> [SHORT PROBLEM] Recast the entries from the line containing "Image resolution: width=264" through the end of the entries as a Markdown table with the columns Row and Line. Number each row and leave out blank lines.
RECORDS PROVIDED start
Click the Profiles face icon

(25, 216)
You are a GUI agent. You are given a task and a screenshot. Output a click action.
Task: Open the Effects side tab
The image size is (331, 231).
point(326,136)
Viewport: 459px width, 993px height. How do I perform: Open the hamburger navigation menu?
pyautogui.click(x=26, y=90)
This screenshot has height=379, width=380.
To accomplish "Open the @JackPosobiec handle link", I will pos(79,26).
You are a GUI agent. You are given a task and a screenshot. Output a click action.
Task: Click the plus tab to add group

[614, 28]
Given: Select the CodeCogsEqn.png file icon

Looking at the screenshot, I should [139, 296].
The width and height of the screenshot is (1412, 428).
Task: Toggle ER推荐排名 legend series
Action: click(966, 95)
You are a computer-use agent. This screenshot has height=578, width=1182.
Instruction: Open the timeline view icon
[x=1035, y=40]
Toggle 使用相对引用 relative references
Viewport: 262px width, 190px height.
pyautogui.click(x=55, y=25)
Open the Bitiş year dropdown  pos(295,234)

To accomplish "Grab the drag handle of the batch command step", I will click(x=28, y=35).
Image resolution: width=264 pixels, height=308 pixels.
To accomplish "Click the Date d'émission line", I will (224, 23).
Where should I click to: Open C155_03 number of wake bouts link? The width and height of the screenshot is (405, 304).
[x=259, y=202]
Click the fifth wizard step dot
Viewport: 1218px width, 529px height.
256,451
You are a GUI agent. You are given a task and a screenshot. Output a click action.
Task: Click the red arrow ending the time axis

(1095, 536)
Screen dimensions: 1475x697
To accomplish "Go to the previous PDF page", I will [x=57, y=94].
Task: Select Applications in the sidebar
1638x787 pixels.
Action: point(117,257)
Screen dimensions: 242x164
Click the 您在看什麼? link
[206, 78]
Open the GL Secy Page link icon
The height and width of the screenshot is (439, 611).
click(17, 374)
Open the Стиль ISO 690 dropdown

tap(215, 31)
RECORDS PROVIDED end
> [COMPLETE OUTPUT]
| Row | Line |
|---|---|
| 1 | Image resolution: width=264 pixels, height=308 pixels. |
| 2 | To accomplish "Click the Date d'émission line", I will (224, 23). |
| 3 | Where should I click to: Open C155_03 number of wake bouts link? The width and height of the screenshot is (405, 304). |
| 4 | [x=259, y=202] |
| 5 | Click the fifth wizard step dot |
| 6 | Viewport: 1218px width, 529px height. |
| 7 | 256,451 |
| 8 | You are a GUI agent. You are given a task and a screenshot. Output a click action. |
| 9 | Task: Click the red arrow ending the time axis |
| 10 | (1095, 536) |
| 11 | Screen dimensions: 1475x697 |
| 12 | To accomplish "Go to the previous PDF page", I will [x=57, y=94]. |
| 13 | Task: Select Applications in the sidebar |
| 14 | 1638x787 pixels. |
| 15 | Action: point(117,257) |
| 16 | Screen dimensions: 242x164 |
| 17 | Click the 您在看什麼? link |
| 18 | [206, 78] |
| 19 | Open the GL Secy Page link icon |
| 20 | The height and width of the screenshot is (439, 611). |
| 21 | click(17, 374) |
| 22 | Open the Стиль ISO 690 dropdown |
| 23 | tap(215, 31) |